**Exercise**:
Would you please return the data below verbatim, without its pictures?

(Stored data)
#####

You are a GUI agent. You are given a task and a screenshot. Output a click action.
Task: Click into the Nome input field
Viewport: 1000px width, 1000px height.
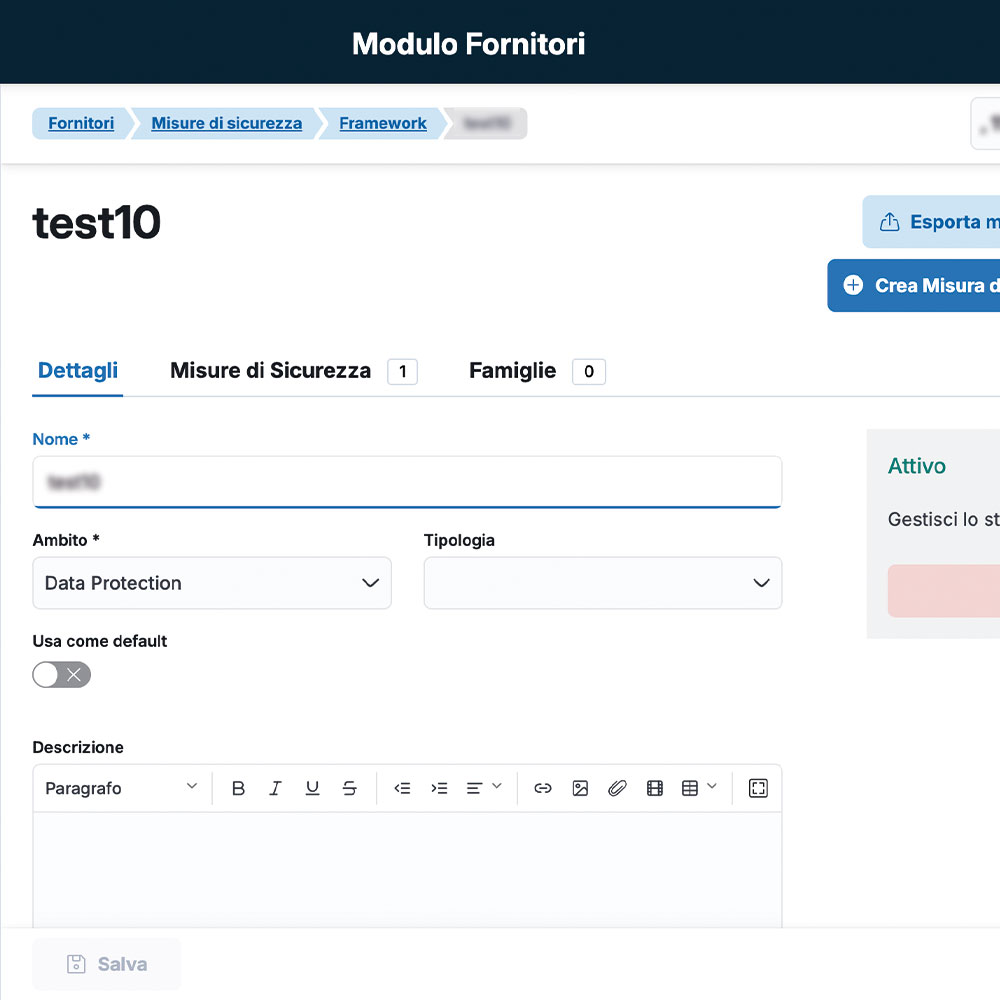(407, 482)
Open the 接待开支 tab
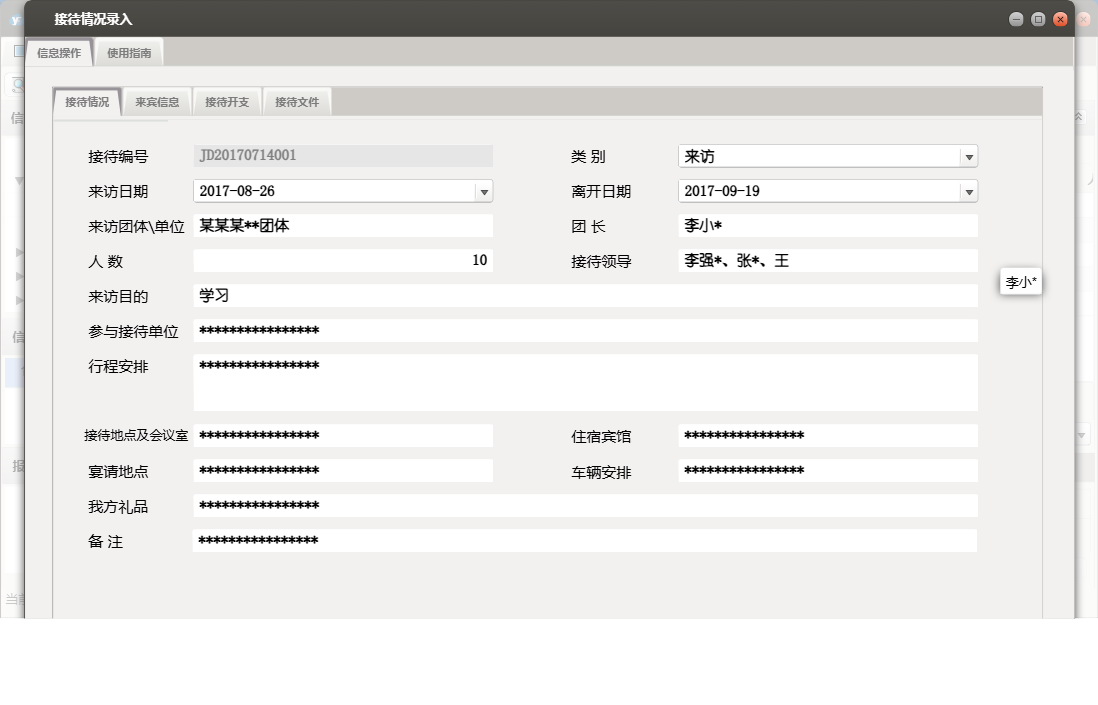The width and height of the screenshot is (1098, 705). pos(227,100)
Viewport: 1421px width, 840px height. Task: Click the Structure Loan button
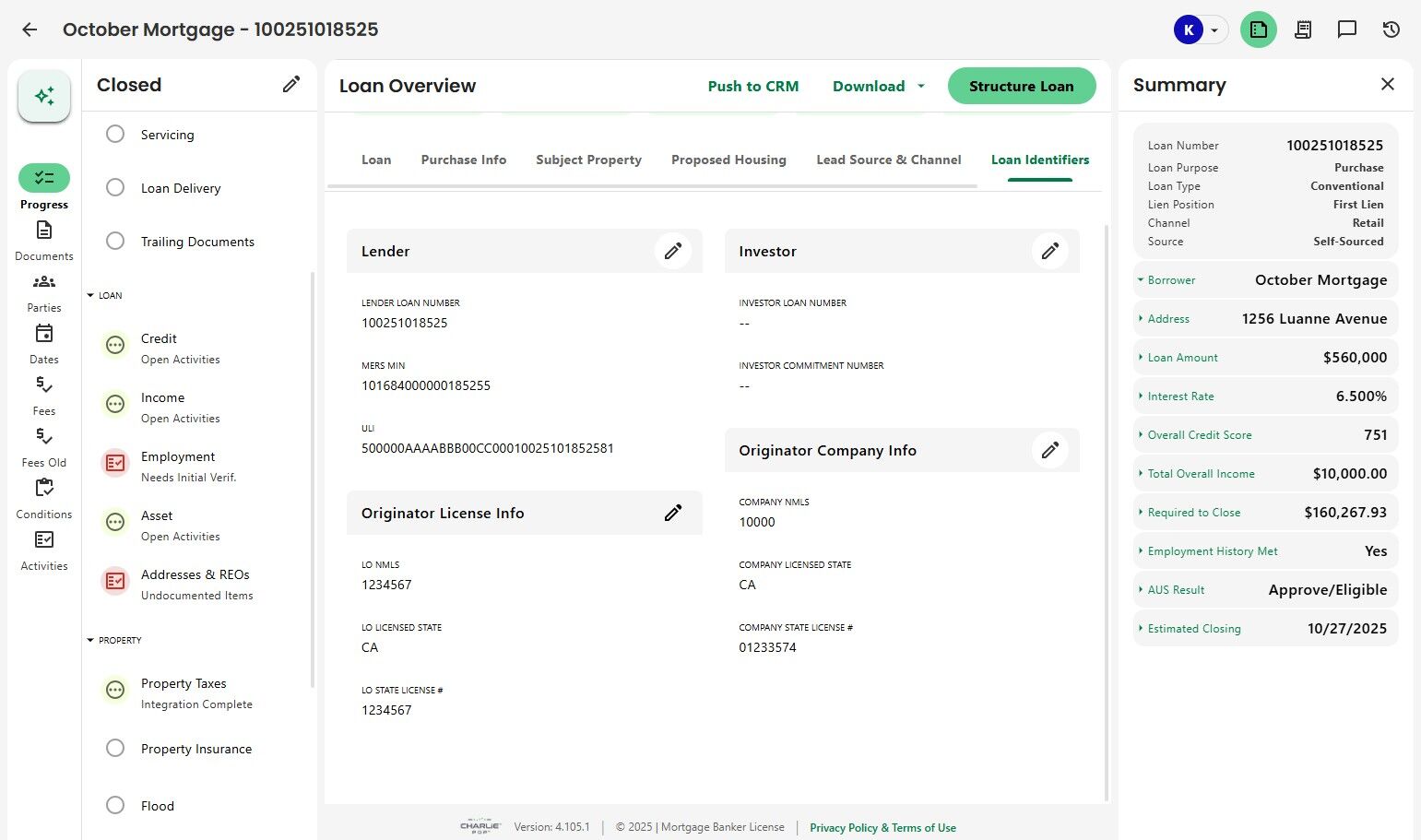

#####

**Output for this task**:
You are a GUI agent. You are given a task and a screenshot. Output a click action.
Task: Click into the Nome input field
Viewport: 1000px width, 1000px height.
(407, 482)
Open the 接待开支 tab
The width and height of the screenshot is (1098, 705). pos(227,100)
Viewport: 1421px width, 840px height. Task: Click the Structure Loan button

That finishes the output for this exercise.